Standard Bank raises provisions across Africa in response to looming debt crises

Standard Bank, Africa’s largest bank by assets, said in its latest results that it had raised provisions across Africa as “sovereign credit deterioration” poses a risk to its operations.

Due to rising inflation, a strong US dollar, and low economic growth, many African countries have seen their balance of payments deteriorate in 2022.

This has resulted in some struggling to service their debt, particularly foreign debt.
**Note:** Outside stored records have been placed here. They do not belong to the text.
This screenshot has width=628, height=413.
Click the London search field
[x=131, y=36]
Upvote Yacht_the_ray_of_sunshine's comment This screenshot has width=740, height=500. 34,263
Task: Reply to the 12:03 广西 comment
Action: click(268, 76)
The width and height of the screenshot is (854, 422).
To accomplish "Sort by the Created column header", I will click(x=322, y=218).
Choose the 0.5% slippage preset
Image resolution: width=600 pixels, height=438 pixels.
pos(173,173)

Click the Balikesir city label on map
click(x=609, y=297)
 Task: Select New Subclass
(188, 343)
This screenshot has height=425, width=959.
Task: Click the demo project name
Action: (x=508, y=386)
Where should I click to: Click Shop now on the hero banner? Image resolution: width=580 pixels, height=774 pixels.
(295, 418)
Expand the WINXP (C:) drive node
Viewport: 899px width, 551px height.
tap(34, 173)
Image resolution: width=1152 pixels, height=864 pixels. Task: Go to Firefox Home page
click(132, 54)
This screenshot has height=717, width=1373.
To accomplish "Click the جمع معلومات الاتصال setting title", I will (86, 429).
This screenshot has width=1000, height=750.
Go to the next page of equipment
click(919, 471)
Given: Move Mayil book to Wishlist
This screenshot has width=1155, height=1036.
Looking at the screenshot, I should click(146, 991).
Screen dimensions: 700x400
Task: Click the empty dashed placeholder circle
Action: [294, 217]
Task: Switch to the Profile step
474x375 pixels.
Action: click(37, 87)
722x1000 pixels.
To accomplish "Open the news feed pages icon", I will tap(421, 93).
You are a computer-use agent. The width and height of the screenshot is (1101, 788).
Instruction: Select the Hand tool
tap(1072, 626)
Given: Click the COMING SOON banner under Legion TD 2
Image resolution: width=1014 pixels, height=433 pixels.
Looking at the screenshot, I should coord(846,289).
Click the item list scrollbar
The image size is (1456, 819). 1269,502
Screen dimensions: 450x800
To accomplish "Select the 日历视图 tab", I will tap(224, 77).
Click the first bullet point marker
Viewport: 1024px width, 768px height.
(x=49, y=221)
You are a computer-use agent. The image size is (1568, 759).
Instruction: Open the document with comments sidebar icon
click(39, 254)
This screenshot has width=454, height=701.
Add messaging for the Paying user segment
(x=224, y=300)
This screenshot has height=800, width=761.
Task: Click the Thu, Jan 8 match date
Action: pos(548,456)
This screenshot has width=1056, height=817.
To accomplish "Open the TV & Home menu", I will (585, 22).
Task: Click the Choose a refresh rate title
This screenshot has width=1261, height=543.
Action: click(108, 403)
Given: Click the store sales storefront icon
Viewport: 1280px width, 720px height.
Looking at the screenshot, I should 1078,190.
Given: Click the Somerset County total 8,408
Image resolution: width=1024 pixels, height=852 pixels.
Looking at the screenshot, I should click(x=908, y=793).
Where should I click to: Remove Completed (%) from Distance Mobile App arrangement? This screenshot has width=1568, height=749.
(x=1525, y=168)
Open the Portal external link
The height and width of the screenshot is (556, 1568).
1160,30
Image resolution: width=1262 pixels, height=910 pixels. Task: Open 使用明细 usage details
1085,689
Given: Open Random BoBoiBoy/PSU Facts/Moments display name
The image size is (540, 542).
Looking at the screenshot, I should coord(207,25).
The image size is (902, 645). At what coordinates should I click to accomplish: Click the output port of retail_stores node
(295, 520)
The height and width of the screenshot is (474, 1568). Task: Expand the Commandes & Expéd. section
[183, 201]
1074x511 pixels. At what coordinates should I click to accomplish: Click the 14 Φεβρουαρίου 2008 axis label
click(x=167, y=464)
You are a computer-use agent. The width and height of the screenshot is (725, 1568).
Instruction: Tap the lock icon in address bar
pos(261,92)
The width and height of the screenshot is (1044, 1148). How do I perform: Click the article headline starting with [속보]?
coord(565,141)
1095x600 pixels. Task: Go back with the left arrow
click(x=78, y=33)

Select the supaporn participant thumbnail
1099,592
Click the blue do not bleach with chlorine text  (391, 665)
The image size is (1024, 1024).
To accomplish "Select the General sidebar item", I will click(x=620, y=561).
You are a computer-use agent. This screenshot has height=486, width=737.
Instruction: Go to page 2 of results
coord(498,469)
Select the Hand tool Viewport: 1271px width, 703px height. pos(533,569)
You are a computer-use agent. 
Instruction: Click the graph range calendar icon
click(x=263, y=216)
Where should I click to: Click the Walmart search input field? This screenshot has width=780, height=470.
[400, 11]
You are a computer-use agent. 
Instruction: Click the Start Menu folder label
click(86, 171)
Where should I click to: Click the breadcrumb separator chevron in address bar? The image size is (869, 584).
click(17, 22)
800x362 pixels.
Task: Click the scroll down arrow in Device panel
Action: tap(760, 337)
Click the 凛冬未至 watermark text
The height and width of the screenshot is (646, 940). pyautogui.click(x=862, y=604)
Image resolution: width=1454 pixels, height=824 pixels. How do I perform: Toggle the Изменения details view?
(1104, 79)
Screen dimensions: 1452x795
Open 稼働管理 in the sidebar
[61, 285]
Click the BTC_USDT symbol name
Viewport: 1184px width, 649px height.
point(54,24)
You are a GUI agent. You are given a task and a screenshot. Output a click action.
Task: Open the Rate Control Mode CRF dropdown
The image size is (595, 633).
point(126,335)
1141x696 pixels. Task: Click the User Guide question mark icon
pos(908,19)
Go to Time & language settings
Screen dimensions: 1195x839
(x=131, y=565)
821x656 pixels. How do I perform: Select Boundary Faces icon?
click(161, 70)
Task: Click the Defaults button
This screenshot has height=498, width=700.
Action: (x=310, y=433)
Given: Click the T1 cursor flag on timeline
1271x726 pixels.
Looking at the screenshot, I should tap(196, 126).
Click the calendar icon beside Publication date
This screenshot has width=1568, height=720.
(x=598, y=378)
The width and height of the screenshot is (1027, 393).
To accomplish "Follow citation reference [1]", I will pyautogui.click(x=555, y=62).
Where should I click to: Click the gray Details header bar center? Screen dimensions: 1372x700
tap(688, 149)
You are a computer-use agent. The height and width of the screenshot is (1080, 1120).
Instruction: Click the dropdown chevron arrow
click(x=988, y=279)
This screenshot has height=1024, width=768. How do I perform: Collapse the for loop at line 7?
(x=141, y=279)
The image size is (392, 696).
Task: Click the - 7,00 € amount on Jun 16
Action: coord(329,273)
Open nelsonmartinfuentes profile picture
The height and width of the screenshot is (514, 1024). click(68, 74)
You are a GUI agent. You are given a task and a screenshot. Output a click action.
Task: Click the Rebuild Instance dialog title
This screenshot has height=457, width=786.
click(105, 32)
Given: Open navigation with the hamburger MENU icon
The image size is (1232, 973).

Chief among these countries is Ghana, which could be a warning for other African countries.

Ghana announced in December 2022 that it was suspending its repayments on Eurobonds, commercial loans, and bilateral loans to restructure its debt.

Ghana had its credit ratings downgraded, with rating agency Fitch classifying it as a “restricted default”.

Fitch has warned that banks exposed to Ghana’s debt restructuring could “face significant pressure on their capitalisation”.

The rating agency believes banks will “suffer large economic losses” when the old debt is exchanged for new debt. Fitch quantifies the losses at roughly 50%.

The restructuring is a key condition for the nation to finalise access to a $3 billion bailout from the International Monetary Fund.

Standard Bank raises R1.5 billion provision in Ghana

Standard Bank made provisions to cover more than half of its holdings of Ghanaian bonds as the country works to reorganise its debt.

Standard Bank set aside R1.5 billion to cover potential losses arising from the West African nation’s loan-restructuring program, it said in a statement on Thursday.

The bank said its total domestic and onshore dollar-denominated bond holdings are about R2.6 billion. This equals a coverage rate of 56%.

Standard Bank’s group-wide credit loss ratio remained flat relative to 2021 levels. However, credit impairment charges were up 22%.

In their annual report, the bank said these charges were “driven by a deterioration in its Africa Regions, particularly Ghana”.

Its credit impairment charges in Africa, excluding South Africa, jumped 86% in 2022 to a total of R3.85 billion, with a credit-loss ratio of 93 basis points.

Credit impairment charges increased to R12.1 billion in 2022, up from R9.8 billion in 2021. R1 billion of this increase is attributable to charges relating to Ghana’s debt crisis.

Standard Bank cautioned that sovereign credit deterioration is a risk across Africa in 2023, with countries such as Nigeria, Kenya, and Malawi in distress.

This resulted in the bank raising its group-wide provisions to R55.8 billion, with notable increases in Ghana, Malawi, Kenya, Mozambique, and South Africa.

Standard Bank joins FirstRand and Absa in covering potential losses in Ghana, which is working on restructuring most of its public debt, estimated at 576 billion cedis ($45 billion).

Absa sees Ghana’s sovereign debt crisis as “a potential risk to our 2022 performance”, reducing the company’s return on equity by more than a percentage point.

Absa has built significant coverage against its sovereign bond exposure in Ghana but still expects its credit impairments to “increase significantly year-on-year” due to the debt crisis.

FirstRand estimates a loss of 57%, which equates to nearly R500 million, on its bond holdings in Ghana. This is “on the conservative side”, according to CEO Alan Pullinger.